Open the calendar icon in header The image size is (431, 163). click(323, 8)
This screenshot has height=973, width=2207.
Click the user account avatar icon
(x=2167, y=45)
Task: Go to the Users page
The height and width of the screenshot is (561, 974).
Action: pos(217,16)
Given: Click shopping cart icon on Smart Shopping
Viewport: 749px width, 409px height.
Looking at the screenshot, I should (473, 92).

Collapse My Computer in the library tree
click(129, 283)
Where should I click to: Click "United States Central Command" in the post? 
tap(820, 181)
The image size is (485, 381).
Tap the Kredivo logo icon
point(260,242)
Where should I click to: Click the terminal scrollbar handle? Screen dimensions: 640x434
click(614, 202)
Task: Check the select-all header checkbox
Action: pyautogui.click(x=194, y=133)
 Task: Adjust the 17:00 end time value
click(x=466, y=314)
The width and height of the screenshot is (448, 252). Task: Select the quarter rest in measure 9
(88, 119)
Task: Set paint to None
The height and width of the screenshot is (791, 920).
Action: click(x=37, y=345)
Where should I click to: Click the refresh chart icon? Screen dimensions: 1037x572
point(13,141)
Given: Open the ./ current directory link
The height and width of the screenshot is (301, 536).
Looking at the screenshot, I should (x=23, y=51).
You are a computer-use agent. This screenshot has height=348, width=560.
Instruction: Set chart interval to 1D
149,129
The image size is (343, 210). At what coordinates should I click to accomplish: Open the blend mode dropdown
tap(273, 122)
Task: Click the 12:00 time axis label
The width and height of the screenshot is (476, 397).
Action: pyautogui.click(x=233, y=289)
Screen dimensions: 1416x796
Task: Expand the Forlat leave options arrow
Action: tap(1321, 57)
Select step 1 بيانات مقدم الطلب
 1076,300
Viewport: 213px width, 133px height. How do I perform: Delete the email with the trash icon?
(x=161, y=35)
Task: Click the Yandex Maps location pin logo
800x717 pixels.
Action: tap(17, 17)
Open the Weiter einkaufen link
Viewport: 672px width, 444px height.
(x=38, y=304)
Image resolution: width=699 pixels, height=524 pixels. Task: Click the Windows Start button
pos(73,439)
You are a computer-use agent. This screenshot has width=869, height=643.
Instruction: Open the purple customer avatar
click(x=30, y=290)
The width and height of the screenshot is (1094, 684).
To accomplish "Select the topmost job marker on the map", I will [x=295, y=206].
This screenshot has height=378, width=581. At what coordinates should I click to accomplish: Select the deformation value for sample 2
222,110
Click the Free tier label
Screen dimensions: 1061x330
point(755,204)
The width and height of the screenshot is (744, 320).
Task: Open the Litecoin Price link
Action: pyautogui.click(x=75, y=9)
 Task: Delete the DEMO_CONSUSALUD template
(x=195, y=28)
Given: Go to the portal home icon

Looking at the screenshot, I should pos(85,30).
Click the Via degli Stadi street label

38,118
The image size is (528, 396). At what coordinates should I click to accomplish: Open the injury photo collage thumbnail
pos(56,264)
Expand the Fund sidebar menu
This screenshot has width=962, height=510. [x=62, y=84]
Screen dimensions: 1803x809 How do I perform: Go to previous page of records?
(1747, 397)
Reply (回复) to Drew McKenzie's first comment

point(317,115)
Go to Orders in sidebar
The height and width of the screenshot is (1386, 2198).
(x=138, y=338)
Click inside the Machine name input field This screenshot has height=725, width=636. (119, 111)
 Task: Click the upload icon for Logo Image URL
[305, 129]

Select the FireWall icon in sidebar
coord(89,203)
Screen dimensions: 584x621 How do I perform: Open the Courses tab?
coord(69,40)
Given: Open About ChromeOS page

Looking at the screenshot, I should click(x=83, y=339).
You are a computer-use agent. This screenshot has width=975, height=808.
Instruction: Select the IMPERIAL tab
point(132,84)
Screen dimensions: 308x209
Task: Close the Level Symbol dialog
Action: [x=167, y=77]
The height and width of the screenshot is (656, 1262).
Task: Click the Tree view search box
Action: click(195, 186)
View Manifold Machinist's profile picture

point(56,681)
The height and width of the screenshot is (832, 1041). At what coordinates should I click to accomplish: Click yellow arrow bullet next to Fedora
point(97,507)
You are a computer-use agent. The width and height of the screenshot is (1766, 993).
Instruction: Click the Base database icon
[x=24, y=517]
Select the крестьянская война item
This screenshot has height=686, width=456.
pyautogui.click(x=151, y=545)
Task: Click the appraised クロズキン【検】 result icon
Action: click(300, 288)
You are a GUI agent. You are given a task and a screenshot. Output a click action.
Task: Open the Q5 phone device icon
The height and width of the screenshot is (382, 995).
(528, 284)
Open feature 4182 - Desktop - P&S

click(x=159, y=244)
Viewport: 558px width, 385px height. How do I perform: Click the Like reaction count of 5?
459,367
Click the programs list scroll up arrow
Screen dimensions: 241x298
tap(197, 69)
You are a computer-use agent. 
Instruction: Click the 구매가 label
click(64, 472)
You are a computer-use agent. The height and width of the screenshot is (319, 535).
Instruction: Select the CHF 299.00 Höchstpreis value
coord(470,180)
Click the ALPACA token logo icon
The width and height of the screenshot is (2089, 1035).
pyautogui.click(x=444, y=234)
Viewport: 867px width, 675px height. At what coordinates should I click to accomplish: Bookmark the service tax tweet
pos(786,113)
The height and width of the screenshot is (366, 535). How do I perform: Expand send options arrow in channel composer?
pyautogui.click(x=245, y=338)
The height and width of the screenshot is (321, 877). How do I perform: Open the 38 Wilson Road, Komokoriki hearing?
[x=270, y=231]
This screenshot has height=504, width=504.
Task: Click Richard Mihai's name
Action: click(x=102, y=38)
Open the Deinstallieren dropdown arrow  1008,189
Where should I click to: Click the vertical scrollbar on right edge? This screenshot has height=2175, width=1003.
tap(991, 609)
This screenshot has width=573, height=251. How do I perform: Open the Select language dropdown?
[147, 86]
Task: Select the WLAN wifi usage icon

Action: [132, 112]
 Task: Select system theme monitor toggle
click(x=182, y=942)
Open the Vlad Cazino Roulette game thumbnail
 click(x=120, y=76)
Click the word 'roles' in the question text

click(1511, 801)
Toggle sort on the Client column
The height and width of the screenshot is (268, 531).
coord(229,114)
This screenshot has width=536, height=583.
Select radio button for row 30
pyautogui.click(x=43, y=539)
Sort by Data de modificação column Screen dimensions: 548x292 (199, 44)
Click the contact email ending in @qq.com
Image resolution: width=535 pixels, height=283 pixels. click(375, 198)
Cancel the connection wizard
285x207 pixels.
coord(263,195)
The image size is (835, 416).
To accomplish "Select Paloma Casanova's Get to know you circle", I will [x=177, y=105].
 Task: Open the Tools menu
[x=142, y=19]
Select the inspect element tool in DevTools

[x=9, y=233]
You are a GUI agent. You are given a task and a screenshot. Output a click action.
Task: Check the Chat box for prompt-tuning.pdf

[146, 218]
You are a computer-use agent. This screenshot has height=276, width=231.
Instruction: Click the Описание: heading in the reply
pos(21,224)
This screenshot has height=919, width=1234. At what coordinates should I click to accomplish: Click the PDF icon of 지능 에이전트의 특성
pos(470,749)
● ● ● ●
● **WHAT YOU WILL DO**: Copy all of the data above line for line, with no changes.

● **ANSWER TO THE TASK**:
Open the calendar icon in header The image size is (431, 163). click(323, 8)
This screenshot has height=973, width=2207.
Click the user account avatar icon
(x=2167, y=45)
Task: Go to the Users page
The height and width of the screenshot is (561, 974).
Action: pos(217,16)
Given: Click shopping cart icon on Smart Shopping
Viewport: 749px width, 409px height.
Looking at the screenshot, I should (473, 92).

Collapse My Computer in the library tree
click(129, 283)
Where should I click to: Click "United States Central Command" in the post? 
tap(820, 181)
The image size is (485, 381).
Tap the Kredivo logo icon
point(260,242)
Where should I click to: Click the terminal scrollbar handle? Screen dimensions: 640x434
click(614, 202)
Task: Check the select-all header checkbox
Action: pyautogui.click(x=194, y=133)
 Task: Adjust the 17:00 end time value
click(x=466, y=314)
The width and height of the screenshot is (448, 252). Task: Select the quarter rest in measure 9
(88, 119)
Task: Set paint to None
The height and width of the screenshot is (791, 920).
Action: click(x=37, y=345)
Where should I click to: Click the refresh chart icon? Screen dimensions: 1037x572
point(13,141)
Given: Open the ./ current directory link
The height and width of the screenshot is (301, 536).
Looking at the screenshot, I should (x=23, y=51).
You are a computer-use agent. This screenshot has height=348, width=560.
Instruction: Set chart interval to 1D
149,129
The image size is (343, 210). At what coordinates should I click to accomplish: Open the blend mode dropdown
tap(273, 122)
Task: Click the 12:00 time axis label
The width and height of the screenshot is (476, 397).
Action: pyautogui.click(x=233, y=289)
Screen dimensions: 1416x796
Task: Expand the Forlat leave options arrow
Action: tap(1321, 57)
Select step 1 بيانات مقدم الطلب
 1076,300
Viewport: 213px width, 133px height. How do I perform: Delete the email with the trash icon?
(x=161, y=35)
Task: Click the Yandex Maps location pin logo
800x717 pixels.
Action: tap(17, 17)
Open the Weiter einkaufen link
Viewport: 672px width, 444px height.
(x=38, y=304)
Image resolution: width=699 pixels, height=524 pixels. Task: Click the Windows Start button
pos(73,439)
You are a computer-use agent. This screenshot has width=869, height=643.
Instruction: Open the purple customer avatar
click(x=30, y=290)
The width and height of the screenshot is (1094, 684).
To accomplish "Select the topmost job marker on the map", I will [x=295, y=206].
This screenshot has height=378, width=581. At what coordinates should I click to accomplish: Select the deformation value for sample 2
222,110
Click the Free tier label
Screen dimensions: 1061x330
point(755,204)
The width and height of the screenshot is (744, 320).
Task: Open the Litecoin Price link
Action: pyautogui.click(x=75, y=9)
 Task: Delete the DEMO_CONSUSALUD template
(x=195, y=28)
Given: Go to the portal home icon

Looking at the screenshot, I should pos(85,30).
Click the Via degli Stadi street label

38,118
The image size is (528, 396). At what coordinates should I click to accomplish: Open the injury photo collage thumbnail
pos(56,264)
Expand the Fund sidebar menu
This screenshot has width=962, height=510. [x=62, y=84]
Screen dimensions: 1803x809 How do I perform: Go to previous page of records?
(1747, 397)
Reply (回复) to Drew McKenzie's first comment

point(317,115)
Go to Orders in sidebar
The height and width of the screenshot is (1386, 2198).
(x=138, y=338)
Click inside the Machine name input field This screenshot has height=725, width=636. (119, 111)
 Task: Click the upload icon for Logo Image URL
[305, 129]

Select the FireWall icon in sidebar
coord(89,203)
Screen dimensions: 584x621 How do I perform: Open the Courses tab?
coord(69,40)
Given: Open About ChromeOS page

Looking at the screenshot, I should click(x=83, y=339).
You are a computer-use agent. This screenshot has width=975, height=808.
Instruction: Select the IMPERIAL tab
point(132,84)
Screen dimensions: 308x209
Task: Close the Level Symbol dialog
Action: [x=167, y=77]
The height and width of the screenshot is (656, 1262).
Task: Click the Tree view search box
Action: click(195, 186)
View Manifold Machinist's profile picture

point(56,681)
The height and width of the screenshot is (832, 1041). At what coordinates should I click to accomplish: Click yellow arrow bullet next to Fedora
point(97,507)
You are a computer-use agent. The width and height of the screenshot is (1766, 993).
Instruction: Click the Base database icon
[x=24, y=517]
Select the крестьянская война item
This screenshot has height=686, width=456.
pyautogui.click(x=151, y=545)
Task: Click the appraised クロズキン【検】 result icon
Action: click(300, 288)
You are a GUI agent. You are given a task and a screenshot. Output a click action.
Task: Open the Q5 phone device icon
The height and width of the screenshot is (382, 995).
(528, 284)
Open feature 4182 - Desktop - P&S

click(x=159, y=244)
Viewport: 558px width, 385px height. How do I perform: Click the Like reaction count of 5?
459,367
Click the programs list scroll up arrow
Screen dimensions: 241x298
tap(197, 69)
You are a computer-use agent. 
Instruction: Click the 구매가 label
click(64, 472)
You are a computer-use agent. The height and width of the screenshot is (319, 535).
Instruction: Select the CHF 299.00 Höchstpreis value
coord(470,180)
Click the ALPACA token logo icon
The width and height of the screenshot is (2089, 1035).
pyautogui.click(x=444, y=234)
Viewport: 867px width, 675px height. At what coordinates should I click to accomplish: Bookmark the service tax tweet
pos(786,113)
The height and width of the screenshot is (366, 535). How do I perform: Expand send options arrow in channel composer?
pyautogui.click(x=245, y=338)
The height and width of the screenshot is (321, 877). How do I perform: Open the 38 Wilson Road, Komokoriki hearing?
[x=270, y=231]
This screenshot has height=504, width=504.
Task: Click Richard Mihai's name
Action: click(x=102, y=38)
Open the Deinstallieren dropdown arrow  1008,189
Where should I click to: Click the vertical scrollbar on right edge? This screenshot has height=2175, width=1003.
tap(991, 609)
This screenshot has width=573, height=251. How do I perform: Open the Select language dropdown?
[147, 86]
Task: Select the WLAN wifi usage icon

Action: [132, 112]
 Task: Select system theme monitor toggle
click(x=182, y=942)
Open the Vlad Cazino Roulette game thumbnail
 click(x=120, y=76)
Click the word 'roles' in the question text

click(1511, 801)
Toggle sort on the Client column
The height and width of the screenshot is (268, 531).
coord(229,114)
This screenshot has width=536, height=583.
Select radio button for row 30
pyautogui.click(x=43, y=539)
Sort by Data de modificação column Screen dimensions: 548x292 (199, 44)
Click the contact email ending in @qq.com
Image resolution: width=535 pixels, height=283 pixels. click(375, 198)
Cancel the connection wizard
285x207 pixels.
coord(263,195)
The image size is (835, 416).
To accomplish "Select Paloma Casanova's Get to know you circle", I will [x=177, y=105].
 Task: Open the Tools menu
[x=142, y=19]
Select the inspect element tool in DevTools

[x=9, y=233]
You are a GUI agent. You are given a task and a screenshot. Output a click action.
Task: Check the Chat box for prompt-tuning.pdf

[146, 218]
You are a computer-use agent. This screenshot has height=276, width=231.
Instruction: Click the Описание: heading in the reply
pos(21,224)
This screenshot has height=919, width=1234. At what coordinates should I click to accomplish: Click the PDF icon of 지능 에이전트의 특성
pos(470,749)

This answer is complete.